Lectura del libro del profeta
Jeremías (30, 1-2. 12-15. 18-22)
Estas palabras le fueron dirigidas a Jeremías de parte del Señor:"Esto dice el Señor, Dios de Israel:
'Escribe en un libro todas las palabras que te he dicho' ".
"Esto dice el Señor:
'Tu quebranto es irremediable e incurables tus heridas. Estás desahuciado. Hay heridas que tienen curación, pero las tuyas no tienen remedio. Todos tus amantes te han olvidado y ya no preguntan por ti. Como si fuera tu enemigo, te herí y te impuse un cruel castigo por tu gran culpa, por tus enormes pecados.
¿Por qué te quejas de tus heridas?
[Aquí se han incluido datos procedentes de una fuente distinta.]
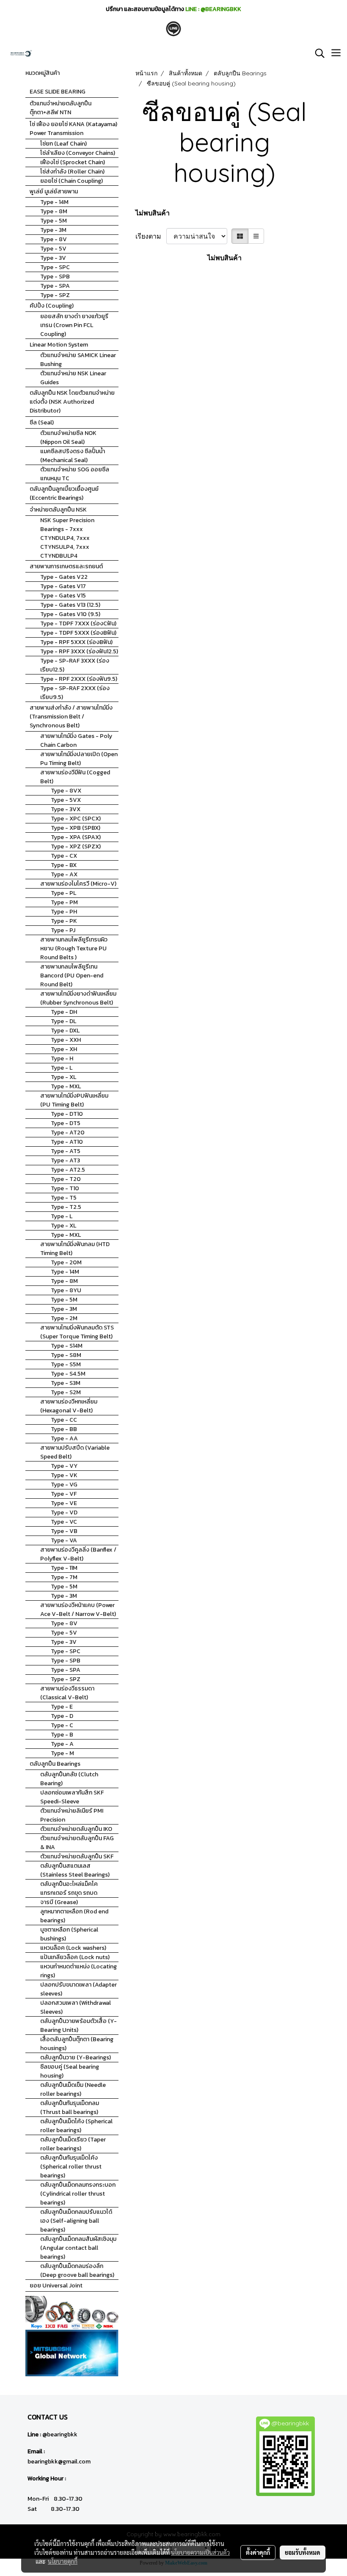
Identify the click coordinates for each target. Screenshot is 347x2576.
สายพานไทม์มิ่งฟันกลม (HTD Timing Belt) (75, 1249)
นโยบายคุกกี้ (62, 2561)
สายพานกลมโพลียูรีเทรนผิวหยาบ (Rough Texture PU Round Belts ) (73, 948)
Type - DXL (65, 1030)
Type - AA (64, 1438)
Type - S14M (67, 1345)
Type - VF (64, 1493)
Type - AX (64, 874)
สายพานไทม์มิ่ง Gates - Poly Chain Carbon (76, 740)
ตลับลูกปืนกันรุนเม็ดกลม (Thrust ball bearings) (69, 2107)
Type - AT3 (65, 1160)
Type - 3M (53, 230)
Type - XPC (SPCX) (76, 818)
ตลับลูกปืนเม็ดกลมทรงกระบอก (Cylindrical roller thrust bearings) (78, 2193)
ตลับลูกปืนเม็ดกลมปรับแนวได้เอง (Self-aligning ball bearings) (76, 2220)
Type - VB (64, 1531)
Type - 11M (64, 1567)
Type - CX (64, 855)
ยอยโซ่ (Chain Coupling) (71, 180)
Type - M (62, 1753)
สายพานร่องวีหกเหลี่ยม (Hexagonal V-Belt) (68, 1406)
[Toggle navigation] (336, 53)
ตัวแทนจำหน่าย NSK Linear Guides (73, 378)
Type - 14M (54, 202)
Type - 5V (53, 248)
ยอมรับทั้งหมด (302, 2552)
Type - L (61, 1067)
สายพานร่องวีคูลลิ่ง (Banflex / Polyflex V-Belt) (78, 1554)
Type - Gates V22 (64, 576)
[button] (316, 53)
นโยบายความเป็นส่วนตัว (200, 2552)
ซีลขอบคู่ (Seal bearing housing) (69, 2071)
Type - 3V (53, 257)
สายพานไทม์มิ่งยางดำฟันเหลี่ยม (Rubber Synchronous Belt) (78, 998)
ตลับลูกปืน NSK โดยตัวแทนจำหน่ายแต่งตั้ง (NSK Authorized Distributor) (72, 401)
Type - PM (64, 902)
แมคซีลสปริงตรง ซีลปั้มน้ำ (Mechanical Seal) (72, 456)
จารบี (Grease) (59, 1902)
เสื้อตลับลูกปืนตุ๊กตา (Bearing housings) (76, 2044)
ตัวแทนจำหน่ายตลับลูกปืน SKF (76, 1856)
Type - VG (64, 1484)
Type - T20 (66, 1179)
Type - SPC (55, 267)
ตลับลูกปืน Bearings (55, 1763)
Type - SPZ (55, 295)
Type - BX (64, 865)
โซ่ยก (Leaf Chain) (63, 143)
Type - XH (64, 1049)
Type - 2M (64, 1318)
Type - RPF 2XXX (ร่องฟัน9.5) (78, 678)
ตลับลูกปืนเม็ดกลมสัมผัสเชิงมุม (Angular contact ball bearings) (78, 2248)
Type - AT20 (68, 1132)
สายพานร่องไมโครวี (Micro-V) (78, 883)
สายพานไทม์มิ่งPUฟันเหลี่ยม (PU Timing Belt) (74, 1100)
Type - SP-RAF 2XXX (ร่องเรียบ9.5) (75, 693)
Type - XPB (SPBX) (75, 827)
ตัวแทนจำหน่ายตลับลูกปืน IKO (76, 1829)
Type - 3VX (65, 809)
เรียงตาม (150, 236)
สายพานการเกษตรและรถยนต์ (66, 566)
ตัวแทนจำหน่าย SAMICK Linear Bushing (78, 360)
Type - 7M (64, 1577)
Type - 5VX (66, 799)
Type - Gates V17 (63, 586)
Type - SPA (55, 285)
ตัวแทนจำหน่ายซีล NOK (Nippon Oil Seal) (68, 437)
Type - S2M (66, 1392)
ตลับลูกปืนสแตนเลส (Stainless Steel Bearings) (75, 1870)
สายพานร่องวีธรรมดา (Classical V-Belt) (67, 1693)
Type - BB (64, 1429)
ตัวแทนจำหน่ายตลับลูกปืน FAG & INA (77, 1843)
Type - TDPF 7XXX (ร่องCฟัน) (78, 623)
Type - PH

Tu dolor es irremediable. Por tu gran culpa, por tus enormes pecados te he tratado así' ".
"Esto dice el Señor:
'Yo cambiaré la suerte del pueblo de Israel: lo haré volver a su patria; me apiadaré de sus casas, la ciudad será reedificada sobre sus propias ruinas y el templo será reconstruido tal como era. Se escucharán himnos de alabanza y los cantos de un pueblo que se alegra.
Y los multiplicaré y ya no serán pocos, los honraré y ya no serán despreciados; sus hijos serán como eran antes, la comunidad que está delante de mí, y yo castigaré a todos sus enemigos.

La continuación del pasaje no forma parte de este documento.